But while a whole new generation of teenage bedroom video stars have cracked what people on online video platforms want, for many brands their own viral hit has continually eluded them – though not for want of trying.
Some advertisers, of course, have managed both. John Lewis, for example, last month released its TV ad for Christmas - which at the time of writing also had almost 19m views online. Apart from being a lovely piece of creative work, they’ve got the context just right – tapping into the emotional themes of acceptance and goodwill that we value so much at this time of year, and arguably need more than ever.
But not all brands have the luxury of a hugely anticipated Christmas advert, or the TV budget needed to build up that reputation. And when everyone is competing for the clicks and eyeballs of increasingly time-poor, savvy Internet users, getting seen can be hard. In all honesty, not all brands really need to create a viral video sensation – rather than mass reach, why not think about achieving maximum relevancy?
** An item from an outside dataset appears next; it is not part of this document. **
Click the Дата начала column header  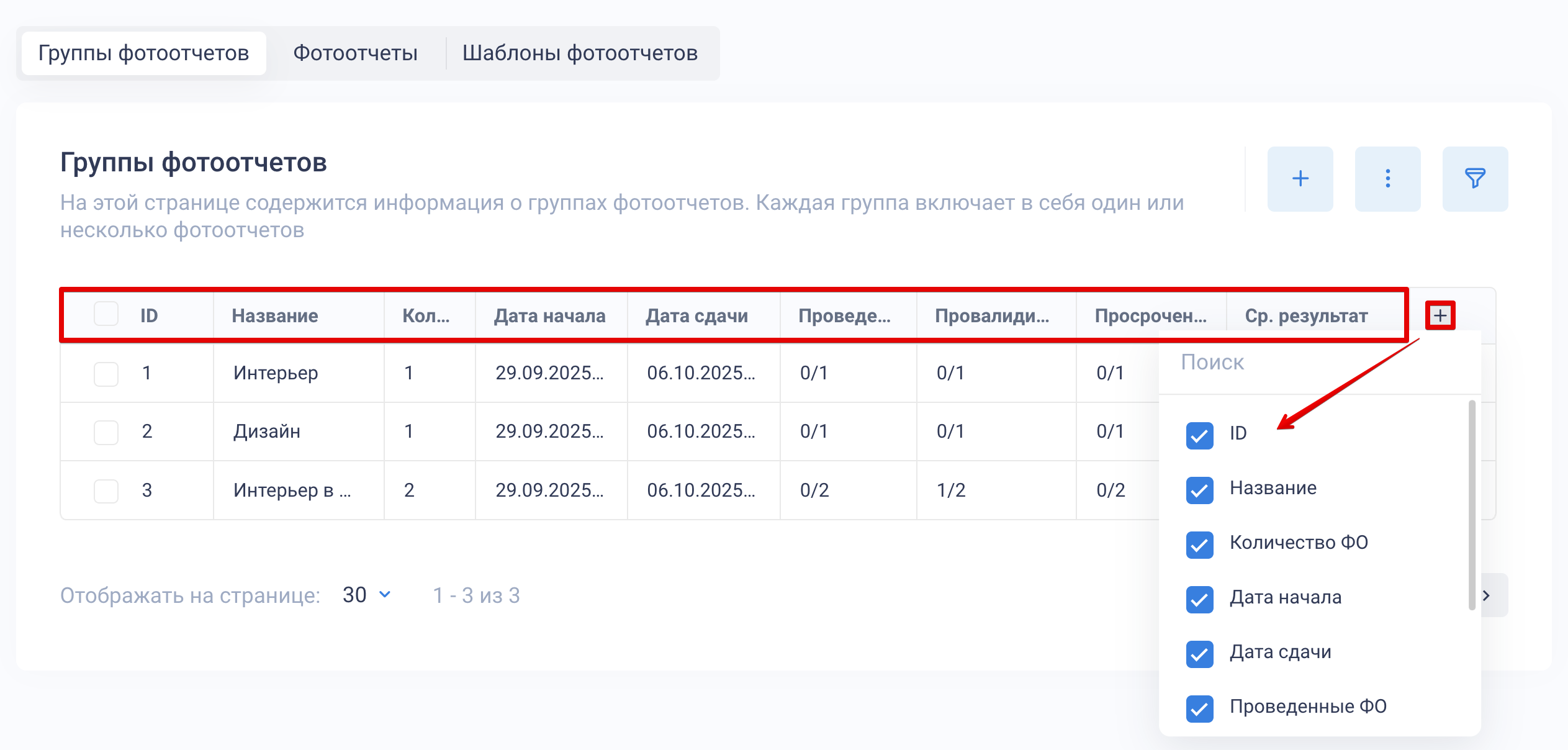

This is the beauty of native advertising. Whatever your product, and whatever emotions you want to appeal to, you can not only ensure your message chimes with your audience’s interests at that exact moment, but the actual look and feel of the ad won’t interrupt their overall experience. And it delivers results: we’ve seen that after audiences are exposed to a native ad, they’re 3.6 times more likely to do a brand search and up to 56% more likely to notice a search ad.
The fact is, not all brands can rely on an audience sitting through a full 60-second video online. Audiences are used to scrolling down past autoplay videos in their newsfeeds, and the time you have to grab their initial attention grows ever-shorter – these factors must be considered when creating a video for online. The traditional TV ad storyboard, with a clear beginning, middle and end, may actually work better flipped on its head when delivered natively – why not try having the pay - off right at the beginning?
Personally, I’m excited about the future. With the emergence of virtual reality experiences, you don’t just watch a story unfolding, you’re in it. Making seamless and highly engaging experiences in AR and VR is the next big challenge for brands – and something I notice John Lewis has already experimented with by producing a 360-degree video version of its ad. Now I come to think of it, virtual reality is something filmmakers of the 80s definitely knew a great deal about.